**Exercise directions**
Please transcribe only the lines from the one holding "You are a computer-use" through the final line of the data, both included, with no pictures.

[Screenshot grounding data]
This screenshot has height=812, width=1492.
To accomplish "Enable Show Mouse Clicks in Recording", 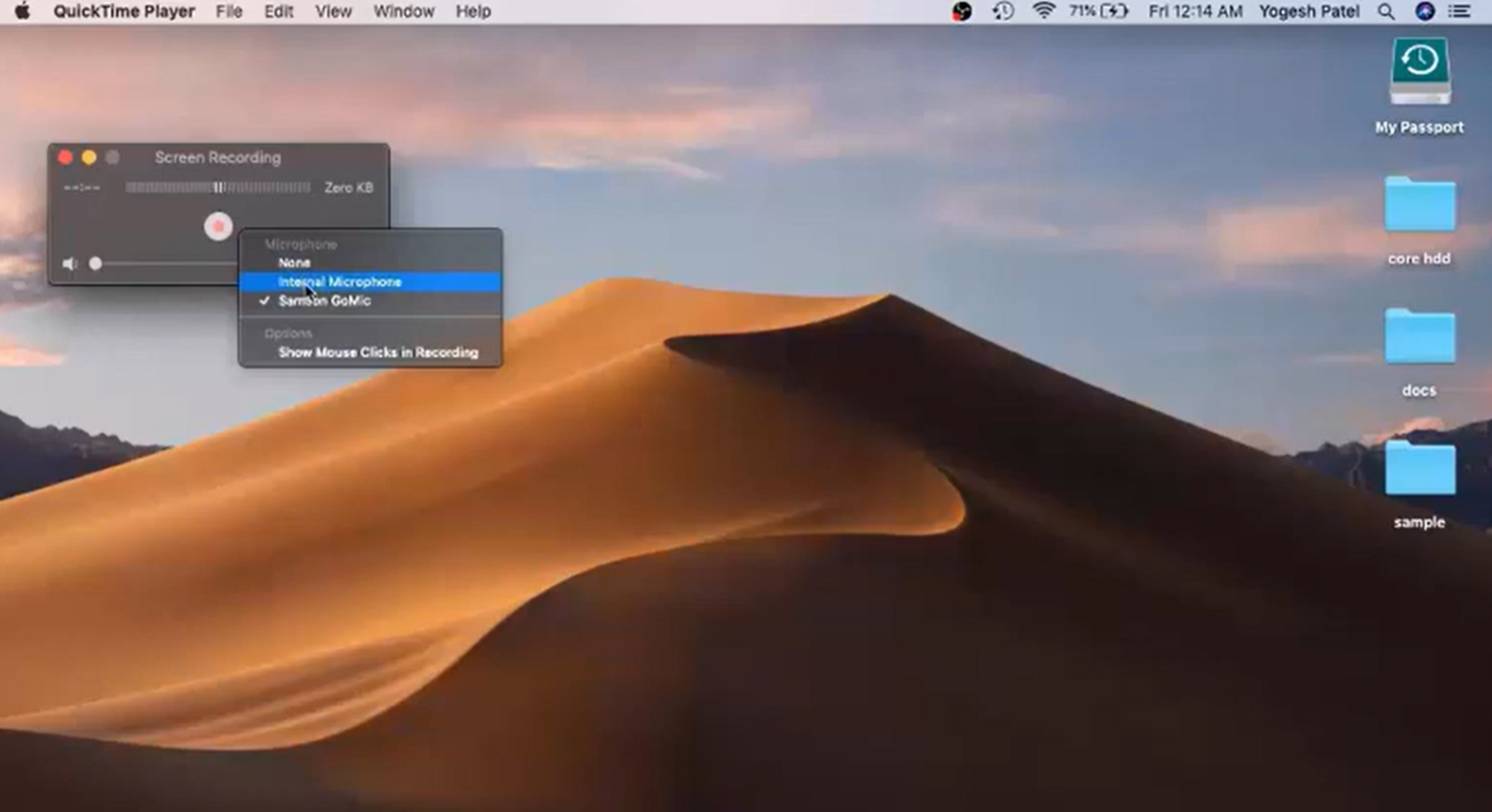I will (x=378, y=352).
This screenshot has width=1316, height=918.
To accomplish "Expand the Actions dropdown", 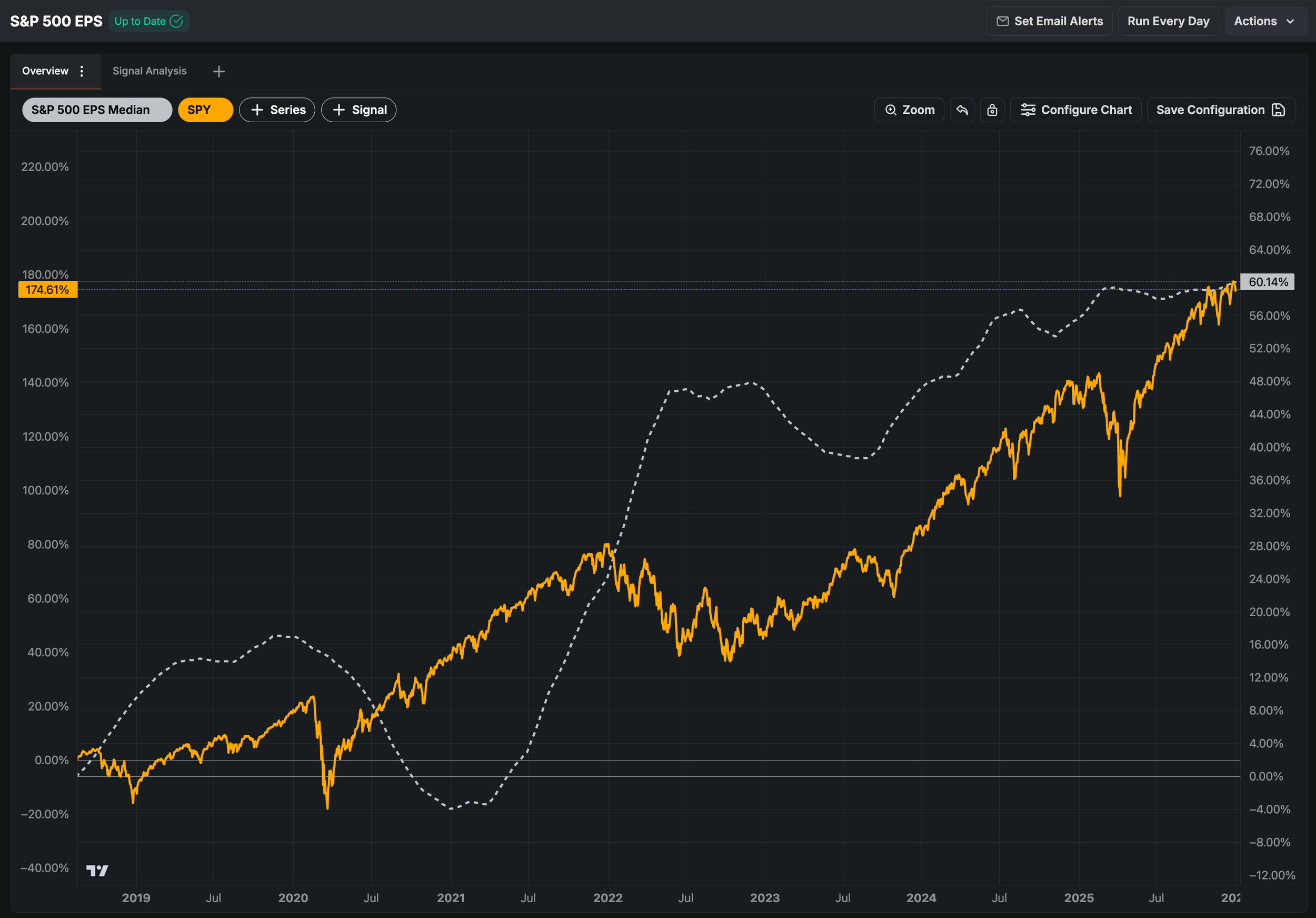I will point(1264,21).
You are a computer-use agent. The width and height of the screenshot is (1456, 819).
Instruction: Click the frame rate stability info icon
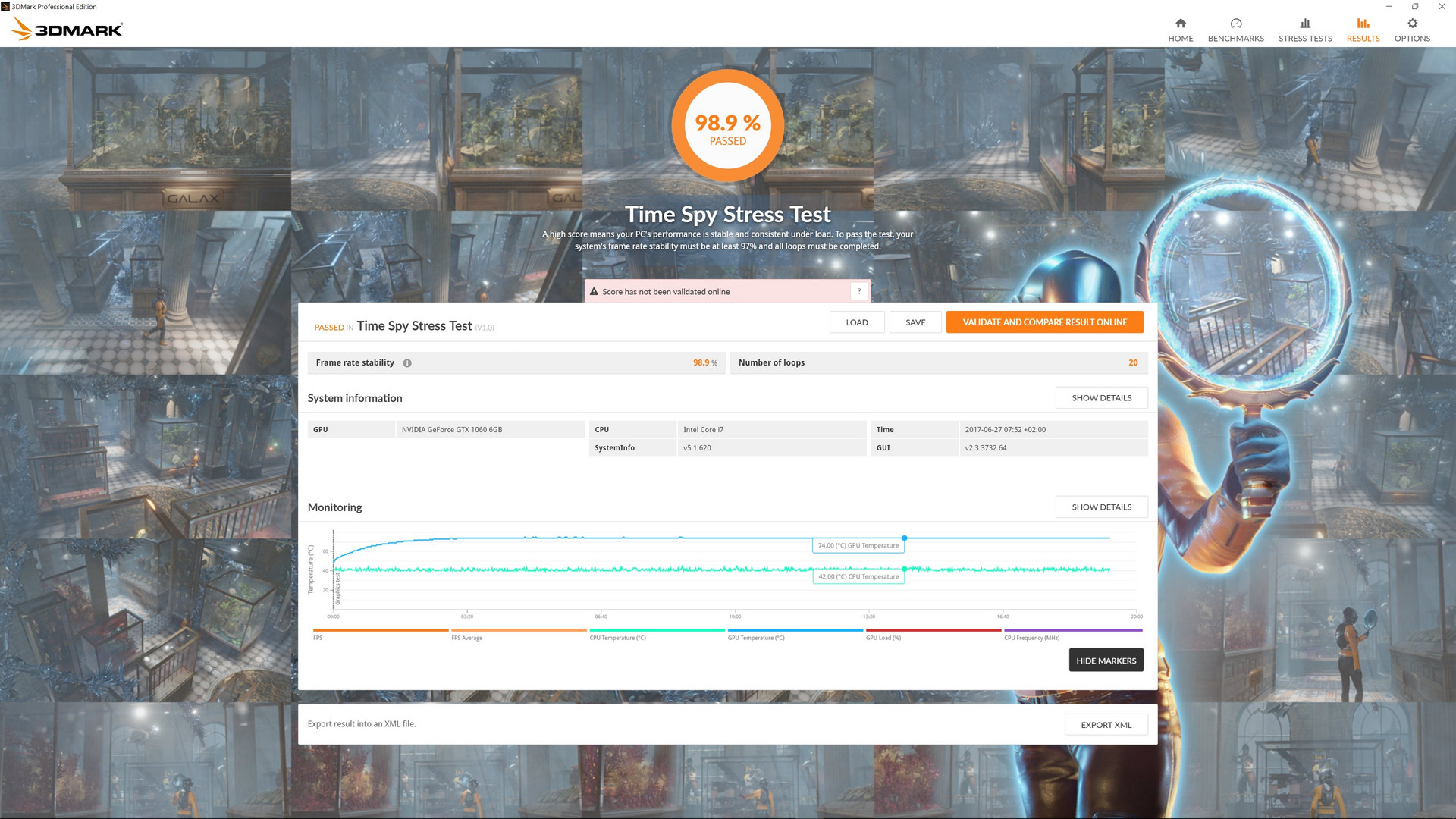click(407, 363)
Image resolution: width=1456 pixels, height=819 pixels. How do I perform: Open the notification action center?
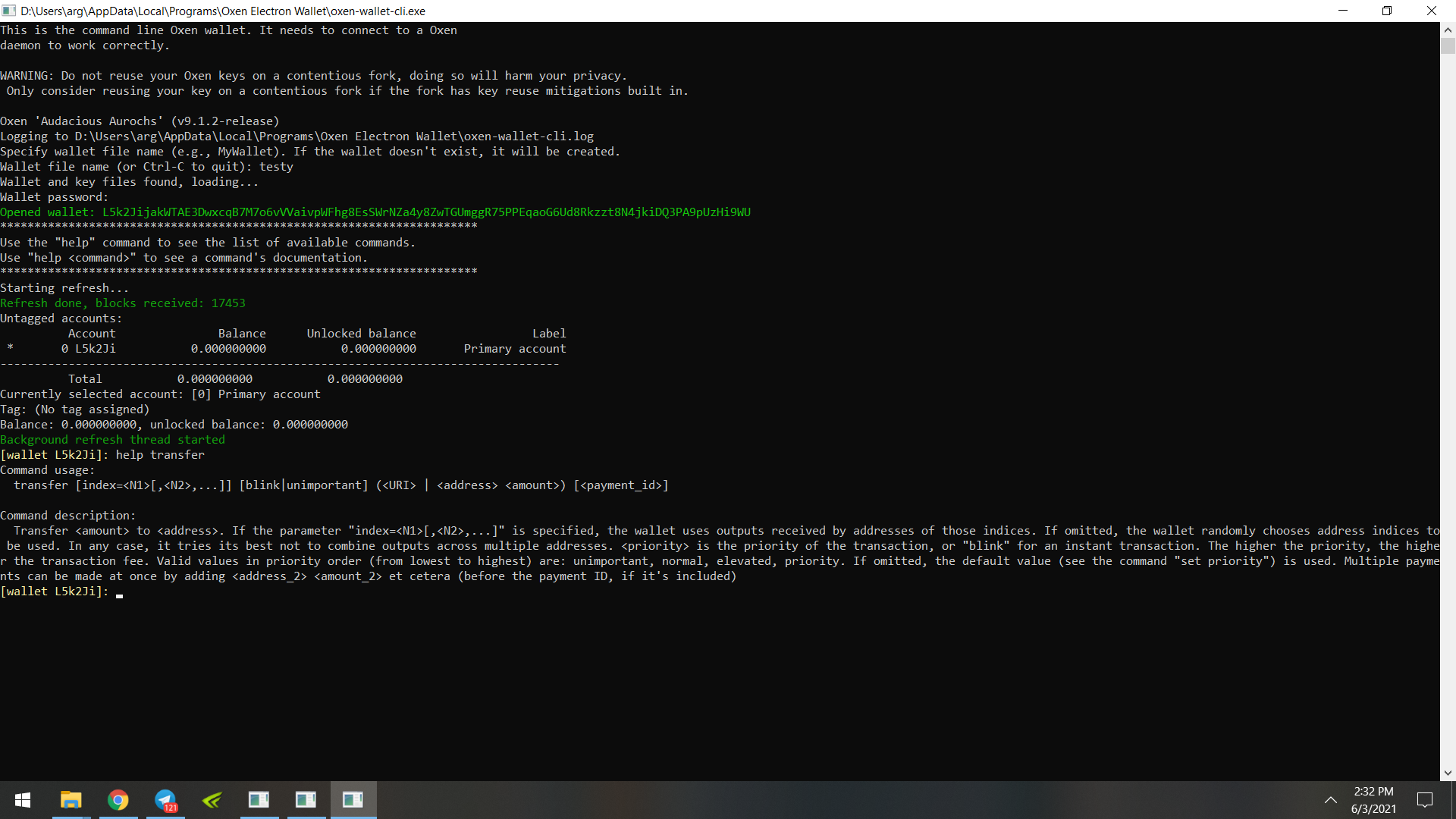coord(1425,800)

**Written solution**
You are a computer-use agent. The width and height of the screenshot is (1456, 819).
Instruction: Click the frame rate stability info icon
click(407, 363)
Image resolution: width=1456 pixels, height=819 pixels. How do I perform: Open the notification action center?
coord(1425,800)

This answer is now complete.